What is asked:
Copy the lines from the one with "At what coordinates" up to and including the one with "Action: coord(589,939)", changing "blue" to "green" and leaving everything else the same. Leave the pictures out.

The input:
═══

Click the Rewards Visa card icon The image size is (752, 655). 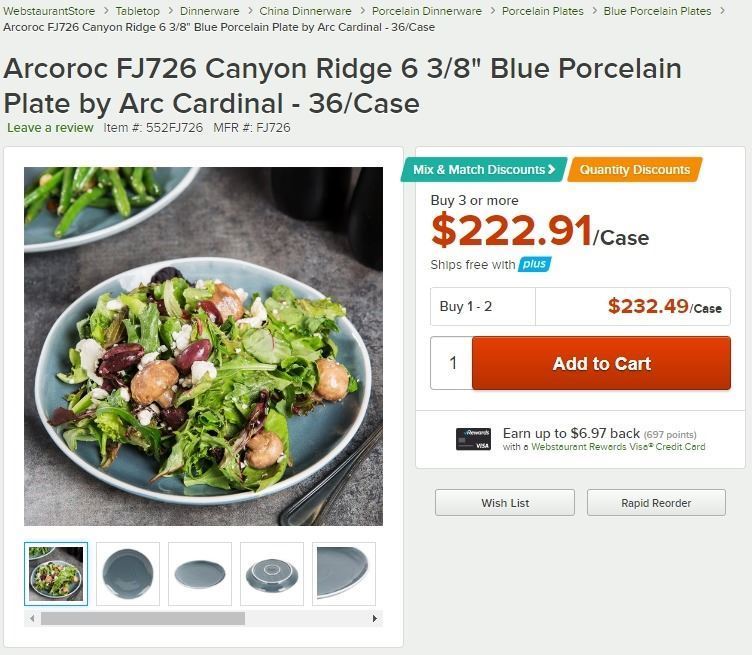coord(473,439)
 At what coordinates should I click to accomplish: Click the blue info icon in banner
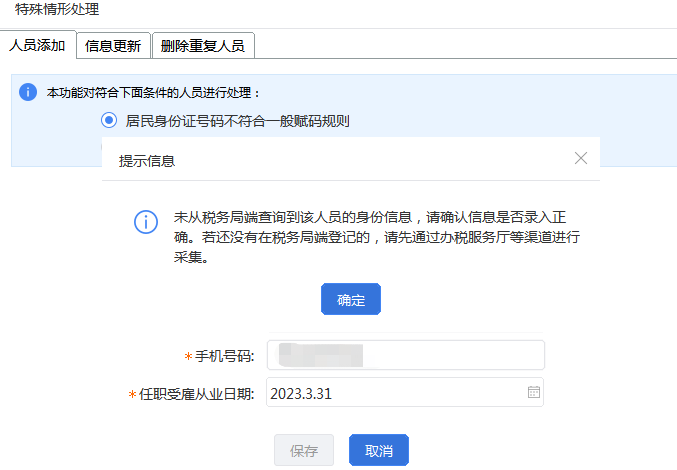click(28, 92)
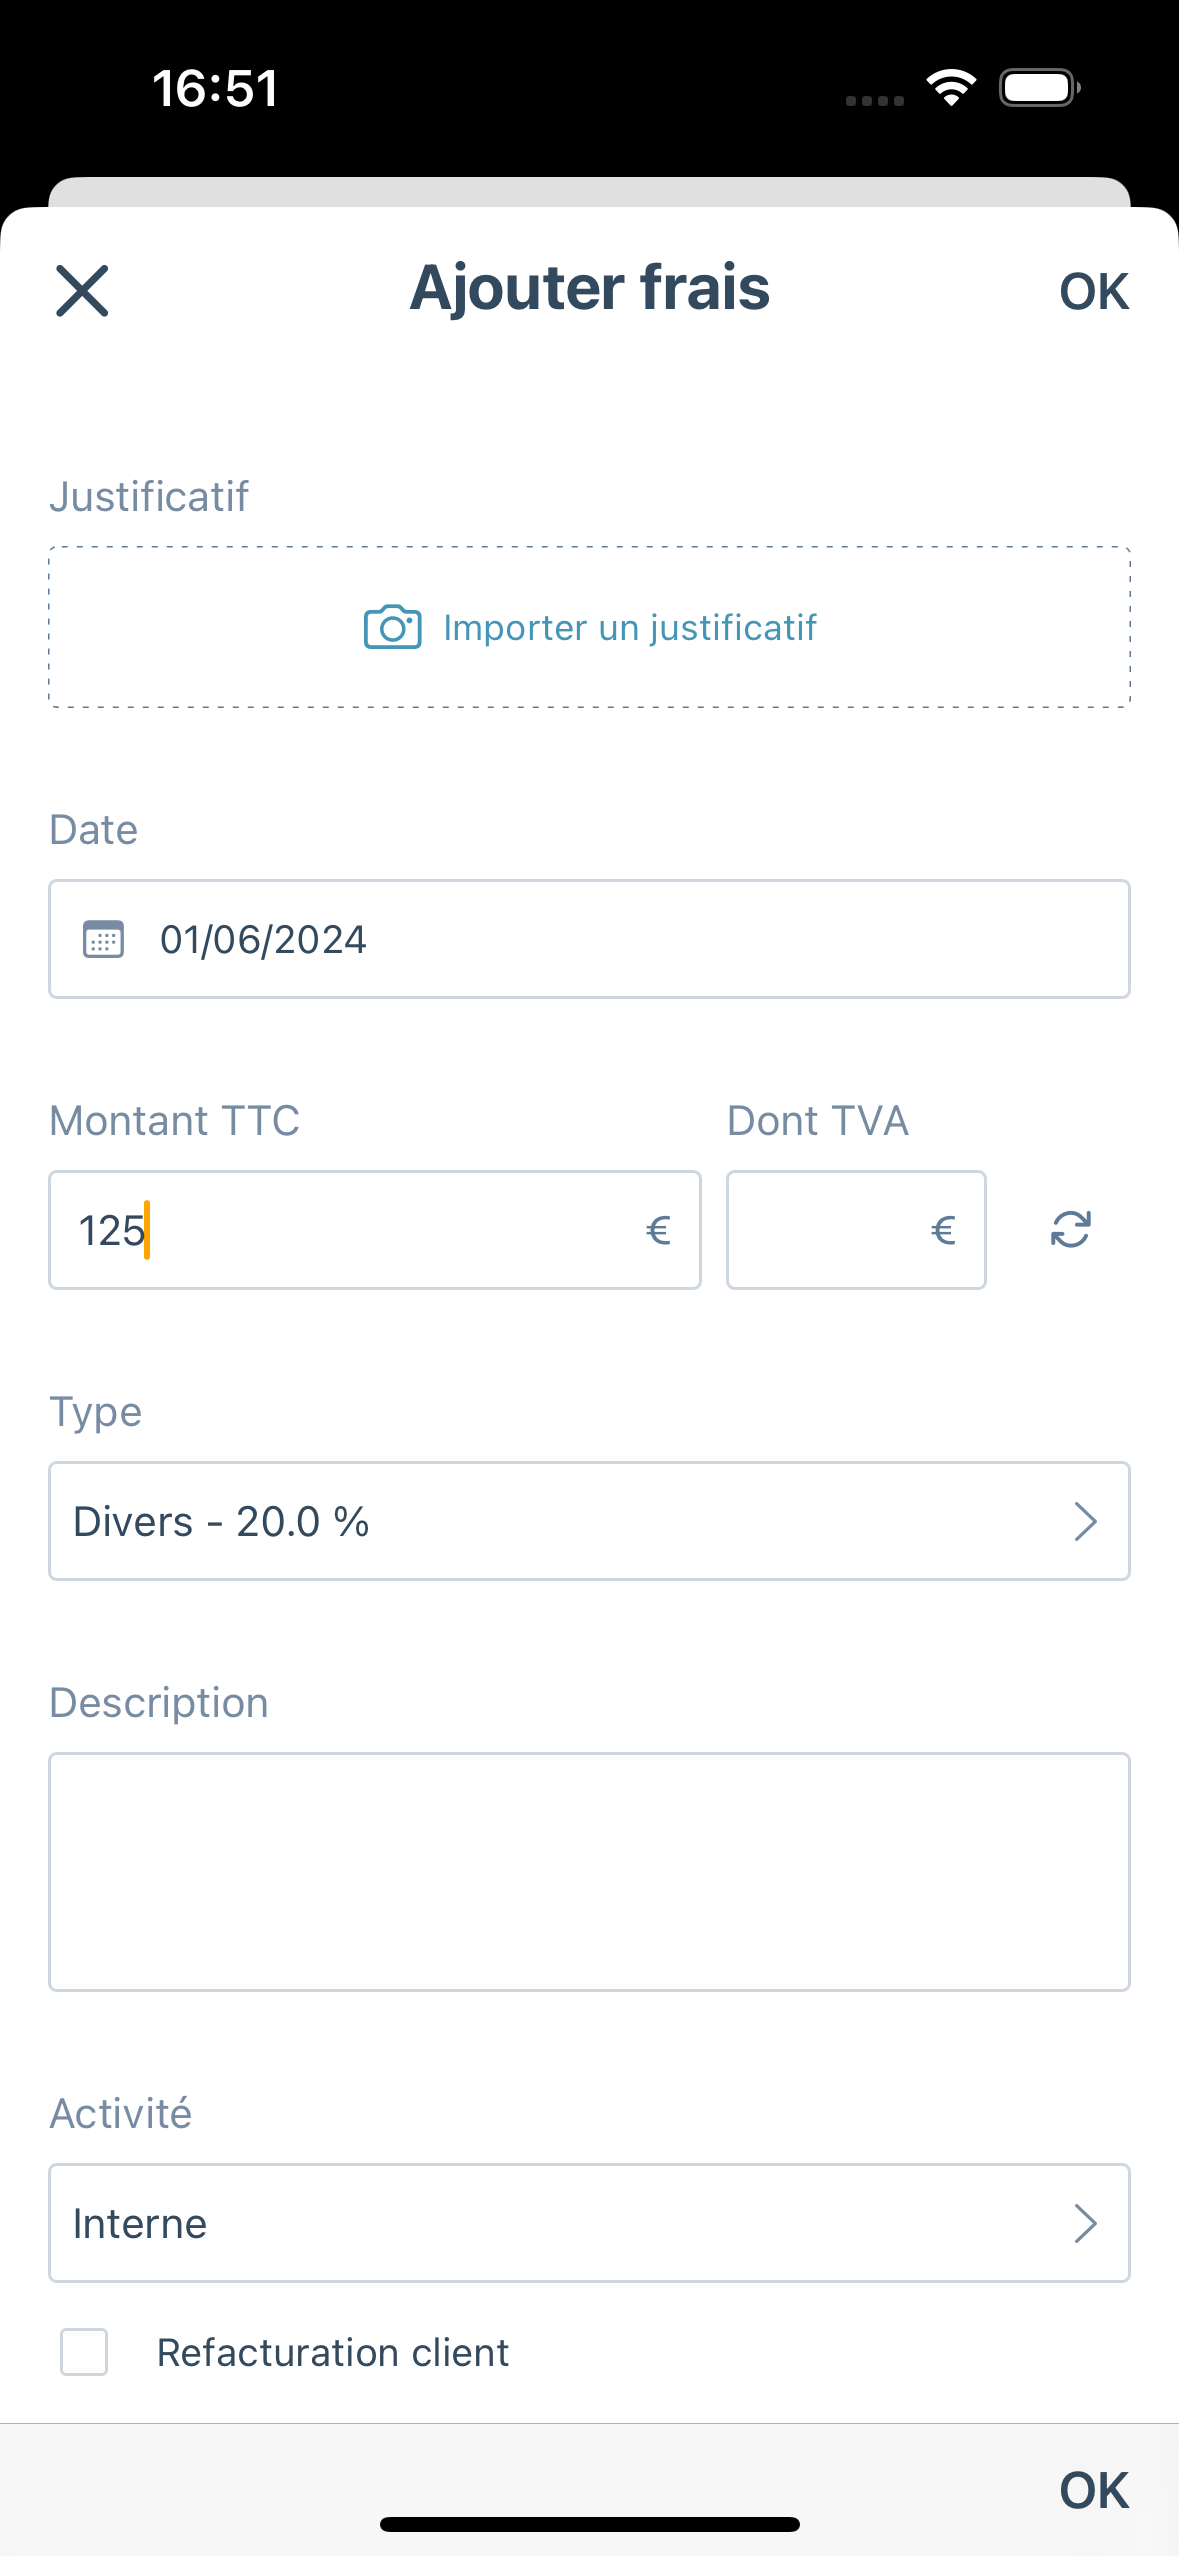
Task: Open the date field 01/06/2024
Action: coord(589,939)
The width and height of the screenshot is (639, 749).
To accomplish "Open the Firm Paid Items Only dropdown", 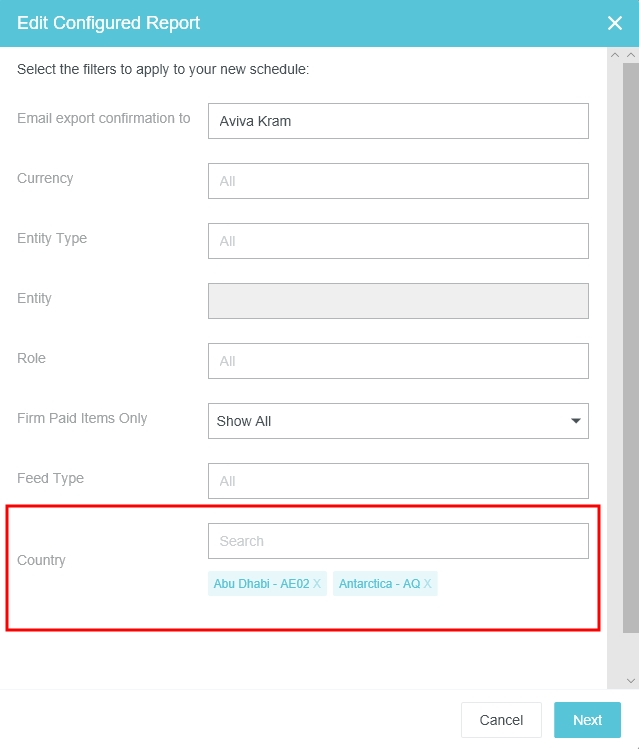I will click(398, 421).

═══

Full response:
 At what coordinates should I click to accomplish: Click the green info icon in banner
click(28, 92)
Task: Open the date field 01/06/2024
Action: coord(589,939)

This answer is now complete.